[Opening INFORMATION PROVIDED section]
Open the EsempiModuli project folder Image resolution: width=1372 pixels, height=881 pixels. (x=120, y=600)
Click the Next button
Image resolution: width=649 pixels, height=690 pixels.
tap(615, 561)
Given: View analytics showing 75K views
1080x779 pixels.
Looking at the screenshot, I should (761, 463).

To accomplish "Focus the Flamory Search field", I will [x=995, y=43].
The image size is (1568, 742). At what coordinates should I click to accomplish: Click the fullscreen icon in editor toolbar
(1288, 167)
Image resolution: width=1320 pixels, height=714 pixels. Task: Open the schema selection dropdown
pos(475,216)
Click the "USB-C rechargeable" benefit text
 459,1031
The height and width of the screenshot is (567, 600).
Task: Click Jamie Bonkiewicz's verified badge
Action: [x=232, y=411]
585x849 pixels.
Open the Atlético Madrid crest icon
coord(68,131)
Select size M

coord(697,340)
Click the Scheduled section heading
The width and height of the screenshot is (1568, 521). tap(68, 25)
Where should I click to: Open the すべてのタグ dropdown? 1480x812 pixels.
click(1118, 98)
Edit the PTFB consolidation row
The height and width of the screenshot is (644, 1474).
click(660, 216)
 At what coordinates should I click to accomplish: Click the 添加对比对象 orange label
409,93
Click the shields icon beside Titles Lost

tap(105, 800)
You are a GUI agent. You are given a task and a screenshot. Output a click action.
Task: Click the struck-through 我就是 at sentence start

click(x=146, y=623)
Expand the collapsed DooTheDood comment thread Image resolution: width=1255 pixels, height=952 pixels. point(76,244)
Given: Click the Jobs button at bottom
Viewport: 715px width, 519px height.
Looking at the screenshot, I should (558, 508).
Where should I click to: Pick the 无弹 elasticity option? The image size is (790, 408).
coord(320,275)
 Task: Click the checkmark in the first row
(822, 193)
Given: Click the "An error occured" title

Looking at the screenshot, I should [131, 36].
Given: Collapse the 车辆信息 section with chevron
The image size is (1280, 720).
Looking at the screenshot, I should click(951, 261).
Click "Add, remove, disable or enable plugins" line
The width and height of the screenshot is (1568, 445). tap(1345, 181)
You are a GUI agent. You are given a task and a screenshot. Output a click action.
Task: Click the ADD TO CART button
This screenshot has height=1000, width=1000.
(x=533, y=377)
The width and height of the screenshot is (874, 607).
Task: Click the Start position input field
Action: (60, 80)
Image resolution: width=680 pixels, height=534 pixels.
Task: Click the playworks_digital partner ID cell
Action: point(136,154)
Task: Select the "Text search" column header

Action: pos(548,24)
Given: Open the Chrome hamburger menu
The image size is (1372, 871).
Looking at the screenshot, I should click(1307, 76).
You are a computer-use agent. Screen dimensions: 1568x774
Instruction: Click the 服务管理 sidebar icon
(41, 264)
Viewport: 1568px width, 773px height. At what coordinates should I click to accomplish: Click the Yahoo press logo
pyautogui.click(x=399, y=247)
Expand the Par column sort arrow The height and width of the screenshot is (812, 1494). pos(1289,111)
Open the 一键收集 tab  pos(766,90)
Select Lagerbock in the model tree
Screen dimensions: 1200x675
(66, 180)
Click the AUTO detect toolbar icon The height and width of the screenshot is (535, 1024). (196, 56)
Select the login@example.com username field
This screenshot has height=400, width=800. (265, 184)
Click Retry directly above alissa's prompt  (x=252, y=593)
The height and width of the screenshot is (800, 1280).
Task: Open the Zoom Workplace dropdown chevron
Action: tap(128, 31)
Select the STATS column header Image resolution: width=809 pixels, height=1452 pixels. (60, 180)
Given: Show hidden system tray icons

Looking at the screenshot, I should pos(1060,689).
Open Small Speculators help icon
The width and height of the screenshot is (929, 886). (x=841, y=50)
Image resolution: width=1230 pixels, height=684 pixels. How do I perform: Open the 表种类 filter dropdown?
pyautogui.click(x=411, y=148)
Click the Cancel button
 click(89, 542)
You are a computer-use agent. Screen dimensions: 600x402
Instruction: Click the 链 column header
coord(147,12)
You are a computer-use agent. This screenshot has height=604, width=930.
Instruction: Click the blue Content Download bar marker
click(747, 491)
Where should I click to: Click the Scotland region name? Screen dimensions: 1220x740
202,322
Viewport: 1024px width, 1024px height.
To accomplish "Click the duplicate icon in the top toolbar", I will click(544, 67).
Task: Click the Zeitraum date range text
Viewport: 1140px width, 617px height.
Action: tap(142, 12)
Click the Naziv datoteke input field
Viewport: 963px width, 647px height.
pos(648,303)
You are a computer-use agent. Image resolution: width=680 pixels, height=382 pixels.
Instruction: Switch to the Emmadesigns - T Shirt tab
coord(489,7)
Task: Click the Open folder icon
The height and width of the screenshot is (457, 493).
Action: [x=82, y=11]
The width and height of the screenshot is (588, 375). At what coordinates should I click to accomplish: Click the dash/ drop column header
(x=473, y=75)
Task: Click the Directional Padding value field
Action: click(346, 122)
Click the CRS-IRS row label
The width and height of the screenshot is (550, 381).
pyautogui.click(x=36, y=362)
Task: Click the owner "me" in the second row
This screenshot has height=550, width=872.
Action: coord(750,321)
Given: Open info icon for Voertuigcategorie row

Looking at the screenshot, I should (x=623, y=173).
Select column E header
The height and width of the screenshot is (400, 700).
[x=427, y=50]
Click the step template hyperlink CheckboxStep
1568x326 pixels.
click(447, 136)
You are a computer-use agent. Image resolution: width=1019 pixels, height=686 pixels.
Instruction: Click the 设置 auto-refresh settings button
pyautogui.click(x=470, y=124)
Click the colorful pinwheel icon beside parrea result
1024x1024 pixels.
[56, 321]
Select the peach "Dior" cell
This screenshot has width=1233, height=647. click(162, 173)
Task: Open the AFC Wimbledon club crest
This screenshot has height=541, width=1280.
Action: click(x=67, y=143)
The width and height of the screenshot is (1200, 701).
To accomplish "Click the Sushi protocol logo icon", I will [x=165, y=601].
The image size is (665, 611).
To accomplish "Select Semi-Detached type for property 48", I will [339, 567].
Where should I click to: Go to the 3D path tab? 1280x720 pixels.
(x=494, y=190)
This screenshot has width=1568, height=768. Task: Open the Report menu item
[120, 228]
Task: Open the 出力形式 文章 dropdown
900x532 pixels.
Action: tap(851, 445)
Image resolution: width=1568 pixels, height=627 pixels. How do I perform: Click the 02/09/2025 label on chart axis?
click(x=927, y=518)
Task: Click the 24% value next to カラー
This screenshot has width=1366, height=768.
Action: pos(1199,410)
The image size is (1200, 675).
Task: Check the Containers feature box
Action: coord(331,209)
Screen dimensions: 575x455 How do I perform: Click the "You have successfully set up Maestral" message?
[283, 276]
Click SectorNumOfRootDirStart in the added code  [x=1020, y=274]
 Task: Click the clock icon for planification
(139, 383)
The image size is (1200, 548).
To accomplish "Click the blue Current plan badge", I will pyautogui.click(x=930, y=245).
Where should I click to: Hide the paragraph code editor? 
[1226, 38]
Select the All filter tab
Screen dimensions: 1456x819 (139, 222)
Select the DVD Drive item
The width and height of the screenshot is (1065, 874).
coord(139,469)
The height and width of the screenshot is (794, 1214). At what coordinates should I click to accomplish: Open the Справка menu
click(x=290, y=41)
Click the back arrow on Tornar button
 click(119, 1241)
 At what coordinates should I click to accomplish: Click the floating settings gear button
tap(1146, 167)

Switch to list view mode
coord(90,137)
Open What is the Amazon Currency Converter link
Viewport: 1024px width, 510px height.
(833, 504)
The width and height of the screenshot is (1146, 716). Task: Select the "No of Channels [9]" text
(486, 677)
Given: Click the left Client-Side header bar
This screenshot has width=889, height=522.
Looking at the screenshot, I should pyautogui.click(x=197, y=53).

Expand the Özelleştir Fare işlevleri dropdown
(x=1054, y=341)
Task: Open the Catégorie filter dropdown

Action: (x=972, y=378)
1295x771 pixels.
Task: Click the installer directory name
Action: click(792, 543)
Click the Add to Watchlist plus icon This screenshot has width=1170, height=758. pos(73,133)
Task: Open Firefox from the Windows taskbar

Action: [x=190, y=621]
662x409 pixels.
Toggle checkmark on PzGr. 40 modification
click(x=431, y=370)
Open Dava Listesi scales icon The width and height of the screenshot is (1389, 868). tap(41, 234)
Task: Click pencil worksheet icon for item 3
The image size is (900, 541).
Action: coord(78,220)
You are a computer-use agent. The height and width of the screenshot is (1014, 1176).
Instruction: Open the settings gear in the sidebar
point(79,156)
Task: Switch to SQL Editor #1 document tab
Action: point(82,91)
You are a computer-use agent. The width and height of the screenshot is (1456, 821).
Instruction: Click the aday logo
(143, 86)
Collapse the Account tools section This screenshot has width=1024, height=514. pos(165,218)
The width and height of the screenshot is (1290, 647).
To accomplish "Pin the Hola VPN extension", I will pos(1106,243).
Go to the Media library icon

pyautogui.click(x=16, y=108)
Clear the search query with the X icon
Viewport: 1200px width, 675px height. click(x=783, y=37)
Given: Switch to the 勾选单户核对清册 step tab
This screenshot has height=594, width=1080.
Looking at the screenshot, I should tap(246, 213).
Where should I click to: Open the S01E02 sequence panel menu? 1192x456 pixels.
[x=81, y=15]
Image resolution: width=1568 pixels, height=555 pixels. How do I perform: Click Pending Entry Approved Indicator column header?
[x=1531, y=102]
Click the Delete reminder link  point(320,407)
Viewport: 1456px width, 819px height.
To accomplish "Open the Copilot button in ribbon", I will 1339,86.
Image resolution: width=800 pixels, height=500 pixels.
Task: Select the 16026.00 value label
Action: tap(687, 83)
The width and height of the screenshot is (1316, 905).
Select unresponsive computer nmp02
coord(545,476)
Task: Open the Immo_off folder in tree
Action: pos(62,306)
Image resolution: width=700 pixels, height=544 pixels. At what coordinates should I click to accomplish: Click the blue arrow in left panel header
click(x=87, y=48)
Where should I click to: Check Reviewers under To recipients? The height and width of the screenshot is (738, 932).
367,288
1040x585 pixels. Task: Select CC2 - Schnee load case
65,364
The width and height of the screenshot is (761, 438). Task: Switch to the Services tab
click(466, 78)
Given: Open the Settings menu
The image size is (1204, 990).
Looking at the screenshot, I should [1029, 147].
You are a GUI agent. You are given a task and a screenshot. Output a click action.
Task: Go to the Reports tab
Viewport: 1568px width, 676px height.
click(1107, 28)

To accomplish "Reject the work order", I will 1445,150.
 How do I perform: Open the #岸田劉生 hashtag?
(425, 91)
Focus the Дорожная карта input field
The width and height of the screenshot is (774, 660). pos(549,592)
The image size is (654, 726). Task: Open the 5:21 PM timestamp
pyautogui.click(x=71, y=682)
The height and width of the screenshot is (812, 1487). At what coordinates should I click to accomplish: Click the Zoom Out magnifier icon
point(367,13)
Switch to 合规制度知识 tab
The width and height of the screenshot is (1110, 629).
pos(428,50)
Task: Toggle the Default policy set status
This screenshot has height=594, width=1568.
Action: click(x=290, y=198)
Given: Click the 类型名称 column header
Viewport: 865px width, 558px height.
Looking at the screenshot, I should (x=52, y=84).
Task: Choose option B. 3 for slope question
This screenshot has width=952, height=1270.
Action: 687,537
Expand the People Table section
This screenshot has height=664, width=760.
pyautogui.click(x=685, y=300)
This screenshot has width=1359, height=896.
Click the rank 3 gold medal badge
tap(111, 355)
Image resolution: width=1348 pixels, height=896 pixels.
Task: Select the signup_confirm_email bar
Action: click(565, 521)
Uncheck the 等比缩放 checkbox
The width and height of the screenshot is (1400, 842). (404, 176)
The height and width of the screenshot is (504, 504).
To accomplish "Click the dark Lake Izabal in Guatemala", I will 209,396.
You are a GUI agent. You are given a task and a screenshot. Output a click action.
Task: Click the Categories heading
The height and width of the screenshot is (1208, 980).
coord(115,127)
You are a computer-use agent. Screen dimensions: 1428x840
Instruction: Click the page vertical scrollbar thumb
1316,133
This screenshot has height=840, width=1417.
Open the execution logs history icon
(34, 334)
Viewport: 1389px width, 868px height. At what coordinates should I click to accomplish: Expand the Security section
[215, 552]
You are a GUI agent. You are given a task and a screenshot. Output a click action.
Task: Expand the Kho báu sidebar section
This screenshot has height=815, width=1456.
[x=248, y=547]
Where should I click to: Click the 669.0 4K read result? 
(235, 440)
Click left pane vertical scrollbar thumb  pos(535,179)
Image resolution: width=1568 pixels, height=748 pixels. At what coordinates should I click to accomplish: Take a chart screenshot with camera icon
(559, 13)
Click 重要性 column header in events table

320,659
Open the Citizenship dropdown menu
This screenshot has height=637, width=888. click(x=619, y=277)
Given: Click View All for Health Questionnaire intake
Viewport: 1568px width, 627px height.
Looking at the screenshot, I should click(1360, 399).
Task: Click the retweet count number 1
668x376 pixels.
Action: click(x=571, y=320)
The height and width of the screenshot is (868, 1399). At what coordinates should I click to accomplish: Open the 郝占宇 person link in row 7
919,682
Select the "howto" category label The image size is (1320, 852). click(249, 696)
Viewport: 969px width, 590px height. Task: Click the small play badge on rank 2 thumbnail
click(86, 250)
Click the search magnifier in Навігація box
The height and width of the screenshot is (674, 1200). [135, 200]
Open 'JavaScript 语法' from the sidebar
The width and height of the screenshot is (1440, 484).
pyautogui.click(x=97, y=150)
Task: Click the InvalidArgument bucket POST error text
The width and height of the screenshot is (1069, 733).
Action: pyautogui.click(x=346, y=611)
[Closing INFORMATION PROVIDED section]
> **WORK ITEM**:
Restate word for word the lines in the material above from the one with "Given: Click the left Client-Side header bar" to the one with "Viewport: 1456px width, 819px height."; both of those lines count, and nothing else does.

> **WORKED SOLUTION**:
Given: Click the left Client-Side header bar
This screenshot has width=889, height=522.
Looking at the screenshot, I should pyautogui.click(x=197, y=53).

Expand the Özelleştir Fare işlevleri dropdown
(x=1054, y=341)
Task: Open the Catégorie filter dropdown

Action: (x=972, y=378)
1295x771 pixels.
Task: Click the installer directory name
Action: click(792, 543)
Click the Add to Watchlist plus icon This screenshot has width=1170, height=758. pos(73,133)
Task: Open Firefox from the Windows taskbar

Action: [x=190, y=621]
662x409 pixels.
Toggle checkmark on PzGr. 40 modification
click(x=431, y=370)
Open Dava Listesi scales icon The width and height of the screenshot is (1389, 868). tap(41, 234)
Task: Click pencil worksheet icon for item 3
The image size is (900, 541).
Action: coord(78,220)
You are a computer-use agent. The height and width of the screenshot is (1014, 1176).
Instruction: Open the settings gear in the sidebar
point(79,156)
Task: Switch to SQL Editor #1 document tab
Action: point(82,91)
You are a computer-use agent. The width and height of the screenshot is (1456, 821).
Instruction: Click the aday logo
(143, 86)
Collapse the Account tools section This screenshot has width=1024, height=514. pos(165,218)
The width and height of the screenshot is (1290, 647).
To accomplish "Pin the Hola VPN extension", I will pos(1106,243).
Go to the Media library icon

pyautogui.click(x=16, y=108)
Clear the search query with the X icon
Viewport: 1200px width, 675px height. click(x=783, y=37)
Given: Switch to the 勾选单户核对清册 step tab
This screenshot has height=594, width=1080.
Looking at the screenshot, I should tap(246, 213).
Where should I click to: Open the S01E02 sequence panel menu? 1192x456 pixels.
[x=81, y=15]
Image resolution: width=1568 pixels, height=555 pixels. How do I perform: Click Pending Entry Approved Indicator column header?
[x=1531, y=102]
Click the Delete reminder link  point(320,407)
Viewport: 1456px width, 819px height.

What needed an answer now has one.